• _Work to be completed_
Please copy out the listing below with every "Where should I click to" changed to "Where do I click to" and everything else left as it is.
========================================================================
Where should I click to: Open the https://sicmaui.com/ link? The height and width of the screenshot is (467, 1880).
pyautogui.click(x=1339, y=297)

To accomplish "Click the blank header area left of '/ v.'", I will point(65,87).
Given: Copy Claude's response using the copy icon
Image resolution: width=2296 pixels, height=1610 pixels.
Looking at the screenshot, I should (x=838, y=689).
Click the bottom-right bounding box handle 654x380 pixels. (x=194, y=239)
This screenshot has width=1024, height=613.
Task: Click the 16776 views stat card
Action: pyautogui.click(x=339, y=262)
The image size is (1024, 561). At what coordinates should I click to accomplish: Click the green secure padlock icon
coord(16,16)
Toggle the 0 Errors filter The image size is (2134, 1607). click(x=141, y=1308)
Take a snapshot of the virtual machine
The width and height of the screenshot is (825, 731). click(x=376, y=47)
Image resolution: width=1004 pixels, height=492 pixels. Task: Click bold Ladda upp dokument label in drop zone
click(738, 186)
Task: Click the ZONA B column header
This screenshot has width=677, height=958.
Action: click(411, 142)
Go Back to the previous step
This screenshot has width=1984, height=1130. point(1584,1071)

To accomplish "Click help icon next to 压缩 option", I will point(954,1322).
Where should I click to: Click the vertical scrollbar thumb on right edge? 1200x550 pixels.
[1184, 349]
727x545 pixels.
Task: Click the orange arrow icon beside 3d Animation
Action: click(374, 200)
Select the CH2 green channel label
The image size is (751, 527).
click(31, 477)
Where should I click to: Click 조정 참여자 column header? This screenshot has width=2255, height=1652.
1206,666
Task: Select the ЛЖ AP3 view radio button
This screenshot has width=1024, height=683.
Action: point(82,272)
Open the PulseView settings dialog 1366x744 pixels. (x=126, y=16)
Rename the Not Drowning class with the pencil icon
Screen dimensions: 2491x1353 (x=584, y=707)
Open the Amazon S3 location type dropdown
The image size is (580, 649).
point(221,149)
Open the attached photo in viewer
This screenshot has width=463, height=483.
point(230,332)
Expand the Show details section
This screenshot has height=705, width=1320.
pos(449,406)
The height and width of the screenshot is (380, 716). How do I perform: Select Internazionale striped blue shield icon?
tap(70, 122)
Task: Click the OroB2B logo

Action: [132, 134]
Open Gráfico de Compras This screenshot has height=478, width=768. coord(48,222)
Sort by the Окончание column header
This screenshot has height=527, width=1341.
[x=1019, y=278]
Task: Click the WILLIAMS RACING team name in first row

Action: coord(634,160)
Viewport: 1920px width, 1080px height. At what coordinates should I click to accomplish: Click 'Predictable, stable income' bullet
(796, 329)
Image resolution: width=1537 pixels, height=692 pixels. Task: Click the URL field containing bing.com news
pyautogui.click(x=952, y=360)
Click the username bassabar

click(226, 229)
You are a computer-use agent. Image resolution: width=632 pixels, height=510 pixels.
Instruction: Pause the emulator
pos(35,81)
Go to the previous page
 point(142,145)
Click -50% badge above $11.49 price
========================================================================
• _Result of the exercise_
Where do I click to: Open the https://sicmaui.com/ link? The height and width of the screenshot is (467, 1880).
pyautogui.click(x=1339, y=297)

To accomplish "Click the blank header area left of '/ v.'", I will point(65,87).
Given: Copy Claude's response using the copy icon
Image resolution: width=2296 pixels, height=1610 pixels.
Looking at the screenshot, I should (x=838, y=689).
Click the bottom-right bounding box handle 654x380 pixels. (x=194, y=239)
This screenshot has width=1024, height=613.
Task: Click the 16776 views stat card
Action: pyautogui.click(x=339, y=262)
The image size is (1024, 561). At what coordinates should I click to accomplish: Click the green secure padlock icon
coord(16,16)
Toggle the 0 Errors filter The image size is (2134, 1607). click(x=141, y=1308)
Take a snapshot of the virtual machine
The width and height of the screenshot is (825, 731). click(x=376, y=47)
Image resolution: width=1004 pixels, height=492 pixels. Task: Click bold Ladda upp dokument label in drop zone
click(738, 186)
Task: Click the ZONA B column header
This screenshot has width=677, height=958.
Action: click(411, 142)
Go Back to the previous step
This screenshot has width=1984, height=1130. point(1584,1071)

To accomplish "Click help icon next to 压缩 option", I will point(954,1322).
Where do I click to: Click the vertical scrollbar thumb on right edge? 1200x550 pixels.
[1184, 349]
727x545 pixels.
Task: Click the orange arrow icon beside 3d Animation
Action: click(374, 200)
Select the CH2 green channel label
The image size is (751, 527).
click(31, 477)
Where do I click to: Click 조정 참여자 column header? This screenshot has width=2255, height=1652.
1206,666
Task: Select the ЛЖ AP3 view radio button
This screenshot has width=1024, height=683.
Action: point(82,272)
Open the PulseView settings dialog 1366x744 pixels. (x=126, y=16)
Rename the Not Drowning class with the pencil icon
Screen dimensions: 2491x1353 (x=584, y=707)
Open the Amazon S3 location type dropdown
The image size is (580, 649).
point(221,149)
Open the attached photo in viewer
This screenshot has width=463, height=483.
point(230,332)
Expand the Show details section
This screenshot has height=705, width=1320.
pos(449,406)
The height and width of the screenshot is (380, 716). How do I perform: Select Internazionale striped blue shield icon?
tap(70, 122)
Task: Click the OroB2B logo

Action: [132, 134]
Open Gráfico de Compras This screenshot has height=478, width=768. coord(48,222)
Sort by the Окончание column header
This screenshot has height=527, width=1341.
[x=1019, y=278]
Task: Click the WILLIAMS RACING team name in first row

Action: coord(634,160)
Viewport: 1920px width, 1080px height. At what coordinates should I click to accomplish: Click 'Predictable, stable income' bullet
(796, 329)
Image resolution: width=1537 pixels, height=692 pixels. Task: Click the URL field containing bing.com news
pyautogui.click(x=952, y=360)
Click the username bassabar

click(226, 229)
You are a computer-use agent. Image resolution: width=632 pixels, height=510 pixels.
Instruction: Pause the emulator
pos(35,81)
Go to the previous page
 point(142,145)
Click -50% badge above $11.49 price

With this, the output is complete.